Sobre la inoportunidad del Adviento

Hay que “levantar los ojos” e ir más allá de lo inmediato que nos ciega

Sí, inoportunidad, no me arrepiento del título,  esa ha sido mi impresión después de hacer una lectura seguida de los textos de Adviento. Vienen cargados de  tantas palabras resplandecientes: alegría, seguridad, gloria, esplendor,  paz, confianza,  salvación…, que esa insistencia luminosa resulta casi insultante en estos tiempos de tanta oscuridad. Puestos a elegir,  preferiríamos otras promesas más cercanas a nuestra realidad: en vez de  colinas que se abajan y valles que se levantan, esperaríamos el anuncio de que bajan los alquileres y la cesta de la compra y se eleva la  responsabilidad de los que han hecho negocios turbios con las mascarillas.  Baruc nos exhorta a envolvernos en el manto de la justicia de Dios y es una magnífica cobertura pero ¿de qué les va a servir a los inmigrantes sin papeles si se quedan sin la sanitaria?  La teología y sus eruditos se defienden: “Se trata de una perspectiva escatológica”, distinguen. Claro, pero sólo con eso no llego a fin de mes, piensa más de uno.

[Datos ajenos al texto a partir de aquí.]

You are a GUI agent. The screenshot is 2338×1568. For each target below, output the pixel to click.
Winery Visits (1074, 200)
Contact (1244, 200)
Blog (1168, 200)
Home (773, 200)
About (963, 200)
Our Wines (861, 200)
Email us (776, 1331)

             Jesús, que afortunadamente no era un erudito, propone otras salidas: da por sentada la existencia de situaciones desastrosas que nos sacuden llenándonos de  ansiedad y preocupación pero, donde nosotros no vemos más que catástrofes, él ve “señales”.  La condición para descubrirlas es “levantar los ojos”, ir más allá de lo inmediato que nos ciega y  atrapa en redes de deseos insatisfechos, en obsesiones por retener modos de vida que considerábamos definitivos, en temores que embotan nuestro corazón impidiendo el fluir de la vida.

             Y esas “señales” ¿dónde buscarlas?: en  el desierto, responde el evangelio, en esos lugares marginales que nos obligan a afrontar sin distracciones esas preguntas de las que tratamos de escapar, que nos inquietan más allá de lo económico y que se enmascaran bajo  pretextos de impotencias y desánimos. Los personajes políticos y  religiosos nombrados (Poncio Pilato, Herodes, Anás, Caifás….) quizá fueron peores que los que hoy nos gobiernan pero, a pesar de sus poderes e  intrigas, no consiguieron extinguir la esperanza que convocaba la voz profética de Juan desde la periferia.

            No son señales  fáciles ni evidentes porque el Evangelio es siempre un tesoro escondido, un  don exigente,  una gracia cara.  Después de todo, quizá el Adviento pueda conducirnos “oportunamente” hacia ese júbilo que se atreve con tanto descaro a prometer.